**Exercise:**
Rewrite the material below so that "GUI agent" becomes "interface agent" in every place it occurs, with everything else left unchanged.

(Collection entries)
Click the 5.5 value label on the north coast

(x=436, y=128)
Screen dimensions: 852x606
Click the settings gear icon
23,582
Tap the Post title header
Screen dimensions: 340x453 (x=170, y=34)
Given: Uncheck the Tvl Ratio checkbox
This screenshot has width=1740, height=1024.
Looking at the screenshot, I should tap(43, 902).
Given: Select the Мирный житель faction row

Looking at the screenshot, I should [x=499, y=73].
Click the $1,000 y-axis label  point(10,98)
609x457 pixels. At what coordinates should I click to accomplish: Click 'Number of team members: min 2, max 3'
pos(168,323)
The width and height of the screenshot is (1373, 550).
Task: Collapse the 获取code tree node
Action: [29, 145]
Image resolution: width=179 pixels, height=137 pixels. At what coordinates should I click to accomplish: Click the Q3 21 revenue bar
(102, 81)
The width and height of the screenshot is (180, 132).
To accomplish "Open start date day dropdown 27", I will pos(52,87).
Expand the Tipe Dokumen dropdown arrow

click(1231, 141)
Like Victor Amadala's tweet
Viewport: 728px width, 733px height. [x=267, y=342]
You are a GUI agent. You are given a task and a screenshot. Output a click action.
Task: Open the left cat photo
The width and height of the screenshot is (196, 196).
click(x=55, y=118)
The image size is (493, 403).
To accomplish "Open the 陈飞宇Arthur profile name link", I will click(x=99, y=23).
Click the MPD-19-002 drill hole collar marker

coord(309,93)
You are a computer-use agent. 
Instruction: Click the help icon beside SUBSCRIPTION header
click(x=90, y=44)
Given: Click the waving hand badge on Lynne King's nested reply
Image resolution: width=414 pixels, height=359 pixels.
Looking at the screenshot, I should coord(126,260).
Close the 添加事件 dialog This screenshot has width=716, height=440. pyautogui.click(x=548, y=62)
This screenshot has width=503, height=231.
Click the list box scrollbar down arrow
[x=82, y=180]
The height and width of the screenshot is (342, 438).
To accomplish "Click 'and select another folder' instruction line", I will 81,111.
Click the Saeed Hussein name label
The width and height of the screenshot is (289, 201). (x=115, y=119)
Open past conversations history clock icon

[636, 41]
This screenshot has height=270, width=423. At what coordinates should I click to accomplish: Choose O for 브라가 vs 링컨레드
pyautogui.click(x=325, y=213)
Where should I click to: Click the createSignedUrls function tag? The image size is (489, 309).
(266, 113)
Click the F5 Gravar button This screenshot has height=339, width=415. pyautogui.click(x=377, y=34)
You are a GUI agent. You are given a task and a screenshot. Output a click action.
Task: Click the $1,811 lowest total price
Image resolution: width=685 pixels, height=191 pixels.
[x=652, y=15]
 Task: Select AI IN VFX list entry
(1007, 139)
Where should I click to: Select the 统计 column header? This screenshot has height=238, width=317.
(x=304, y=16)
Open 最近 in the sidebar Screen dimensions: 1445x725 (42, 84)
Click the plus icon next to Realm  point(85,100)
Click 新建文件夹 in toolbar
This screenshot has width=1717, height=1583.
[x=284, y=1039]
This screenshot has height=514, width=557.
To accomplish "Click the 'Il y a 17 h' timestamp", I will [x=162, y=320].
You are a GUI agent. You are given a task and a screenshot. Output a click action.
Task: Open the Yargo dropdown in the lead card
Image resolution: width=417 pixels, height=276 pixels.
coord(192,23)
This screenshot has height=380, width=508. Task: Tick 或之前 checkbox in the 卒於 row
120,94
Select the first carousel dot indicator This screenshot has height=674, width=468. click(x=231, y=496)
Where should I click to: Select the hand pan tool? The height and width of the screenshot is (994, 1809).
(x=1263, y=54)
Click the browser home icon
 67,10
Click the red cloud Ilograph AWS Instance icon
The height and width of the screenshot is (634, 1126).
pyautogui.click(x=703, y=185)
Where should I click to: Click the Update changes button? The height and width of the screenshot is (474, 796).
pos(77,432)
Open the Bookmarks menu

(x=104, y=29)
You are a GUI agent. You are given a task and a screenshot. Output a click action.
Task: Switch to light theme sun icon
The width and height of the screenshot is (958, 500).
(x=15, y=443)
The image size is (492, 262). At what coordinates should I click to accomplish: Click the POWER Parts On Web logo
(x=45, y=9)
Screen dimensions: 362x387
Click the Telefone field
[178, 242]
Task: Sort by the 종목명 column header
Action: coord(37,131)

**Written solution:**
Click the 5.5 value label on the north coast

(x=436, y=128)
Screen dimensions: 852x606
Click the settings gear icon
23,582
Tap the Post title header
Screen dimensions: 340x453 (x=170, y=34)
Given: Uncheck the Tvl Ratio checkbox
This screenshot has width=1740, height=1024.
Looking at the screenshot, I should tap(43, 902).
Given: Select the Мирный житель faction row

Looking at the screenshot, I should [x=499, y=73].
Click the $1,000 y-axis label  point(10,98)
609x457 pixels. At what coordinates should I click to accomplish: Click 'Number of team members: min 2, max 3'
pos(168,323)
The width and height of the screenshot is (1373, 550).
Task: Collapse the 获取code tree node
Action: [29, 145]
Image resolution: width=179 pixels, height=137 pixels. At what coordinates should I click to accomplish: Click the Q3 21 revenue bar
(102, 81)
The width and height of the screenshot is (180, 132).
To accomplish "Open start date day dropdown 27", I will pos(52,87).
Expand the Tipe Dokumen dropdown arrow

click(1231, 141)
Like Victor Amadala's tweet
Viewport: 728px width, 733px height. [x=267, y=342]
You are a interface agent. You are given a task and a screenshot. Output a click action.
Task: Open the left cat photo
The width and height of the screenshot is (196, 196).
click(x=55, y=118)
The image size is (493, 403).
To accomplish "Open the 陈飞宇Arthur profile name link", I will click(x=99, y=23).
Click the MPD-19-002 drill hole collar marker

coord(309,93)
You are a computer-use agent. 
Instruction: Click the help icon beside SUBSCRIPTION header
click(x=90, y=44)
Given: Click the waving hand badge on Lynne King's nested reply
Image resolution: width=414 pixels, height=359 pixels.
Looking at the screenshot, I should coord(126,260).
Close the 添加事件 dialog This screenshot has width=716, height=440. pyautogui.click(x=548, y=62)
This screenshot has width=503, height=231.
Click the list box scrollbar down arrow
[x=82, y=180]
The height and width of the screenshot is (342, 438).
To accomplish "Click 'and select another folder' instruction line", I will 81,111.
Click the Saeed Hussein name label
The width and height of the screenshot is (289, 201). (x=115, y=119)
Open past conversations history clock icon

[636, 41]
This screenshot has height=270, width=423. At what coordinates should I click to accomplish: Choose O for 브라가 vs 링컨레드
pyautogui.click(x=325, y=213)
Where should I click to: Click the createSignedUrls function tag? The image size is (489, 309).
(266, 113)
Click the F5 Gravar button This screenshot has height=339, width=415. pyautogui.click(x=377, y=34)
You are a interface agent. You are given a task and a screenshot. Output a click action.
Task: Click the $1,811 lowest total price
Image resolution: width=685 pixels, height=191 pixels.
[x=652, y=15]
 Task: Select AI IN VFX list entry
(1007, 139)
Where should I click to: Select the 统计 column header? This screenshot has height=238, width=317.
(x=304, y=16)
Open 最近 in the sidebar Screen dimensions: 1445x725 (42, 84)
Click the plus icon next to Realm  point(85,100)
Click 新建文件夹 in toolbar
This screenshot has width=1717, height=1583.
[x=284, y=1039]
This screenshot has height=514, width=557.
To accomplish "Click the 'Il y a 17 h' timestamp", I will [x=162, y=320].
You are a interface agent. You are given a task and a screenshot. Output a click action.
Task: Open the Yargo dropdown in the lead card
Image resolution: width=417 pixels, height=276 pixels.
coord(192,23)
This screenshot has height=380, width=508. Task: Tick 或之前 checkbox in the 卒於 row
120,94
Select the first carousel dot indicator This screenshot has height=674, width=468. click(x=231, y=496)
Where should I click to: Select the hand pan tool? The height and width of the screenshot is (994, 1809).
(x=1263, y=54)
Click the browser home icon
 67,10
Click the red cloud Ilograph AWS Instance icon
The height and width of the screenshot is (634, 1126).
pyautogui.click(x=703, y=185)
Where should I click to: Click the Update changes button? The height and width of the screenshot is (474, 796).
pos(77,432)
Open the Bookmarks menu

(x=104, y=29)
You are a interface agent. You are given a task and a screenshot. Output a click action.
Task: Switch to light theme sun icon
The width and height of the screenshot is (958, 500).
(x=15, y=443)
The image size is (492, 262). At what coordinates should I click to accomplish: Click the POWER Parts On Web logo
(x=45, y=9)
Screen dimensions: 362x387
Click the Telefone field
[178, 242]
Task: Sort by the 종목명 column header
Action: coord(37,131)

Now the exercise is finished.